Belfast is the bulwark of Orangeism; and Orangeism may be described as Protestant and loyalist fanaticism, as opposed to Catholic and national fanaticism. Shankhill Road, which is frequently used as a battle-field by the antagonistic parties, is a long suburb which divides as a frontier line the Orangeist from the Irish quarters.

Hardly one pay-day passes without the public-houses of that suburb being the theatre of some pugilistic feat accomplished by some voluntary representatives of the opposite camps. If the police happen to rush into the fray, reinforcements are called from either side; stones, cudgels, revolvers come to the rescue, and, on the morrow, the jails are filled with prisoners, and the hospitals with the dead and the wounded.

Sad to relate, it is the clergy on both sides who incite them to those fratricidal struggles. There are certain Protestant preachers who are in no way behindhand in bitterness and virulent abuse with the most fanatic priest of Roscommon or Mayo. I have heard personally in Falls Road a Methodist preaching in the open air incite his audience to the extermination of Papists in strains which the creatures of Cromwell would not have disowned.

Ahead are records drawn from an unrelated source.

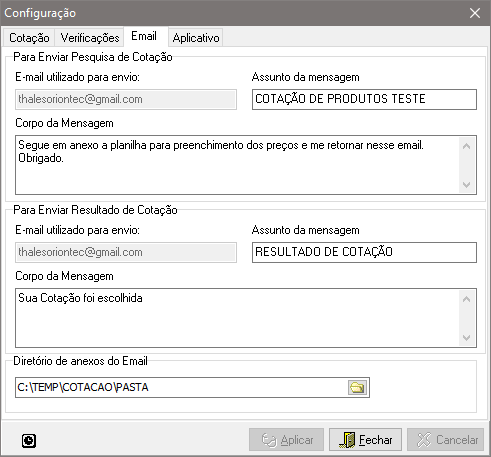Click into the Sua Cotação foi escolhida body

pos(237,318)
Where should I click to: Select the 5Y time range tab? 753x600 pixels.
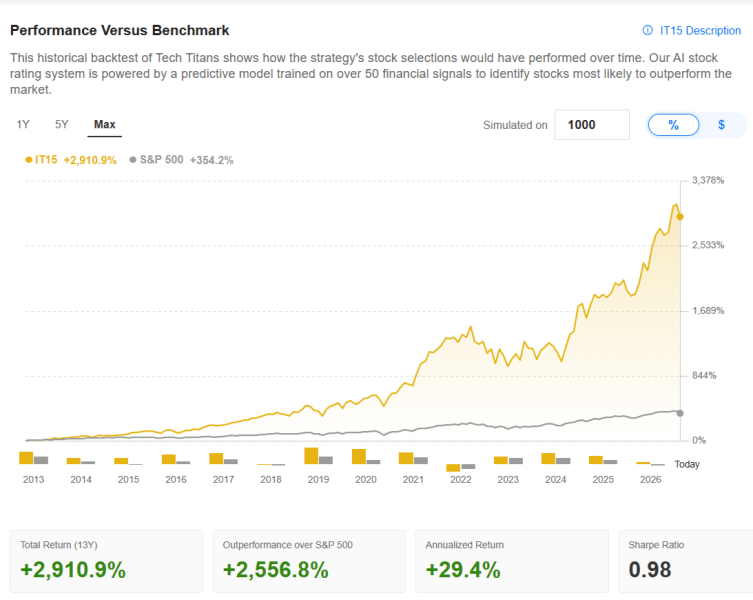(62, 125)
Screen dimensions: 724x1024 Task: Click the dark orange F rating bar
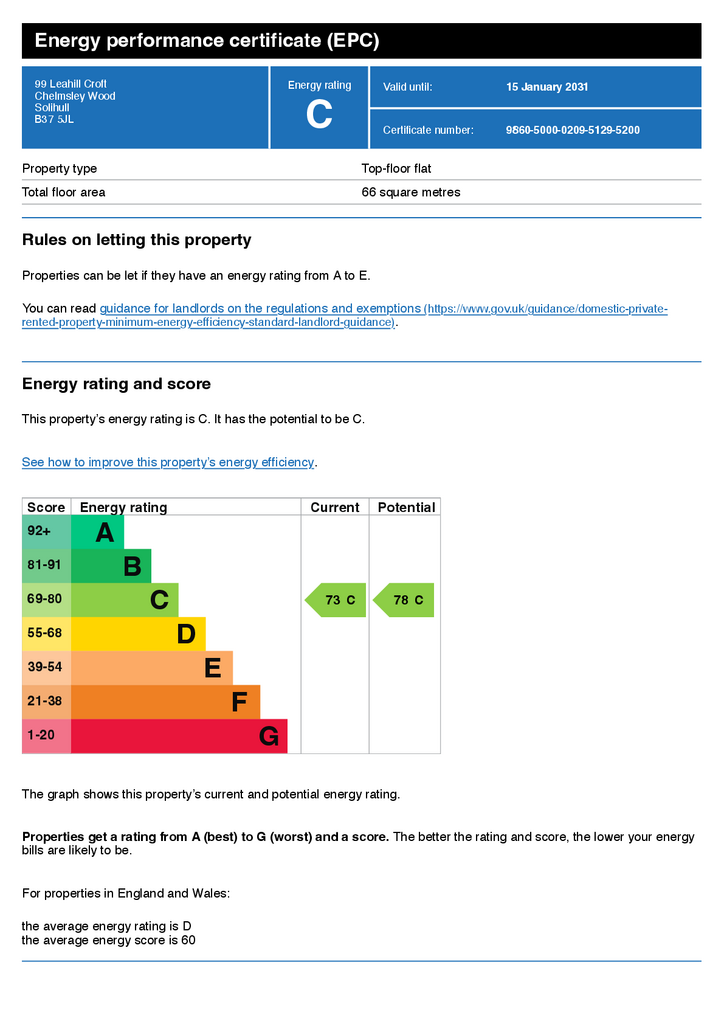tap(166, 702)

In order that nothing should be missing to the parallel, Ulster has its Orangeist League, not unlike the National League of Ireland (save for the respect of legality and the general moderation of proceedings). That League is formed into battalions and companies which are privately drilled, they say, and lose no occasion to make a pageant in the streets with accompaniment of trumpets and drums, and whose ways remind one of the Salvation Army.